:: Input ::
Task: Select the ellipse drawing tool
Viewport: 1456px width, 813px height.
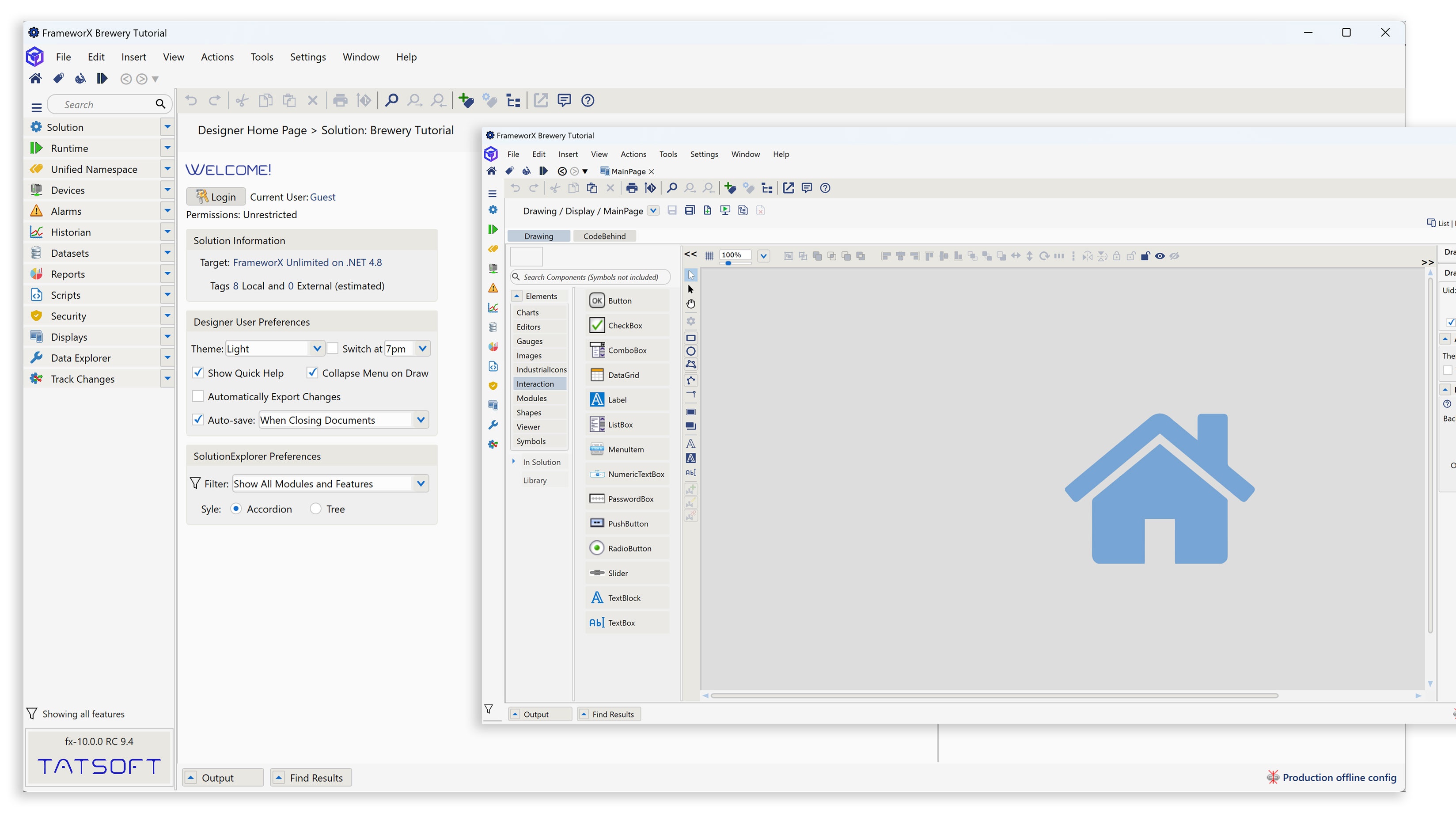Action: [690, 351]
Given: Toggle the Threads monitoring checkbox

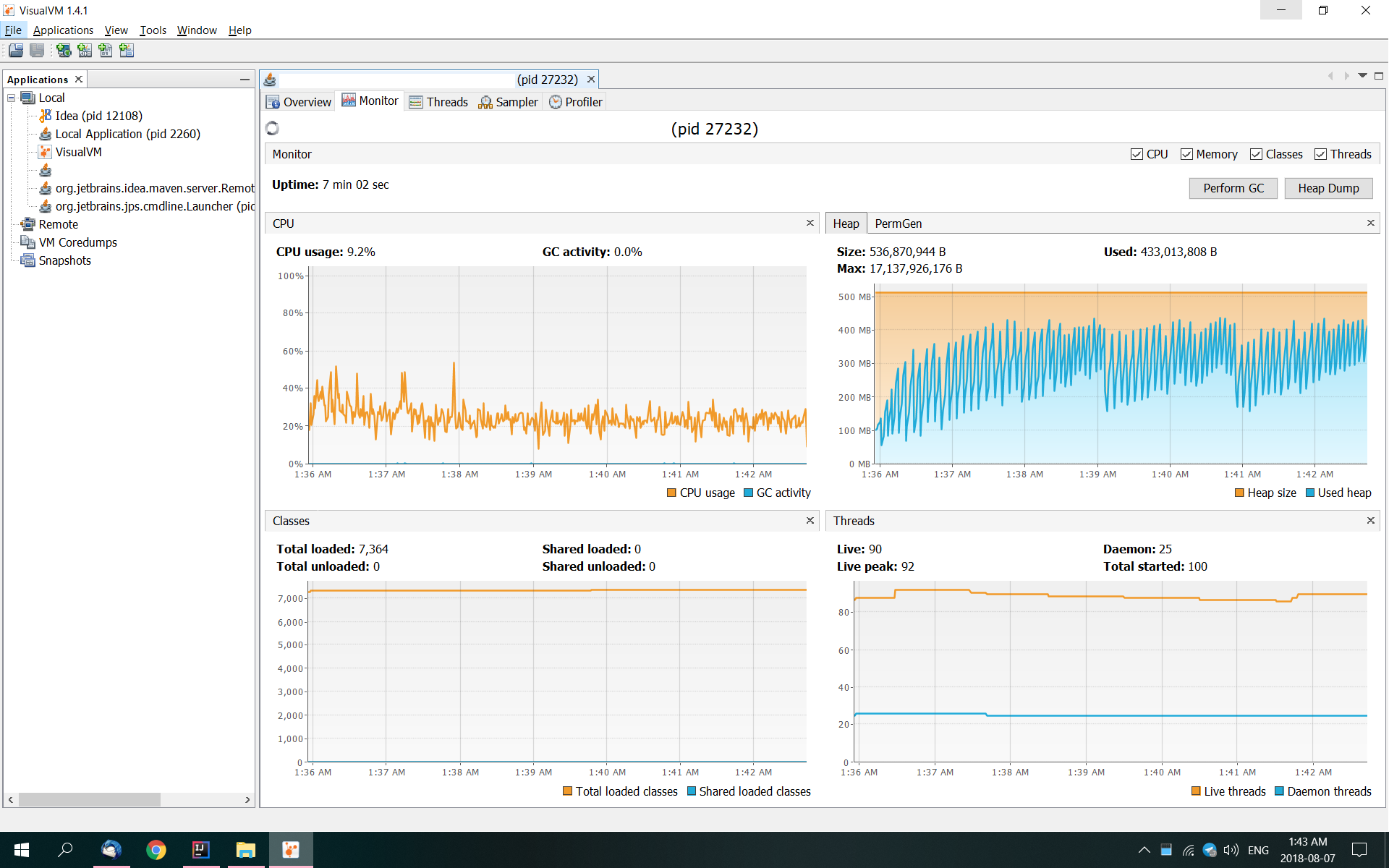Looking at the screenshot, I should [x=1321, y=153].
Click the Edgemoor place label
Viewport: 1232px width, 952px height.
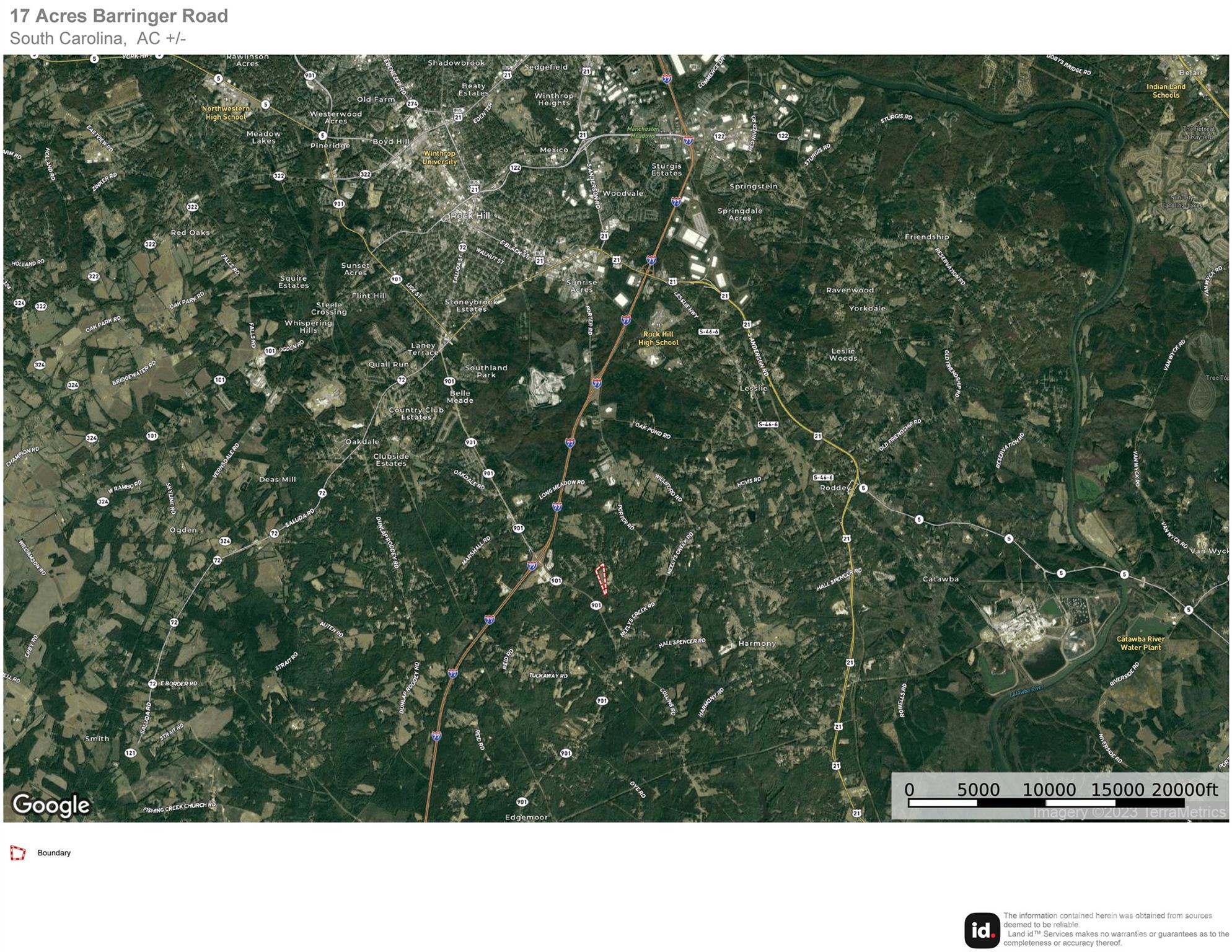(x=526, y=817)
:::
Description of the task
From the line containing "Given: Toggle the Threads monitoring checkbox" down to the end of the listing above, every line is to be returned exactly, though the pictures are not.

Solution for this exercise
Given: Toggle the Threads monitoring checkbox

Looking at the screenshot, I should [x=1321, y=153].
Click the Edgemoor place label
Viewport: 1232px width, 952px height.
(x=526, y=817)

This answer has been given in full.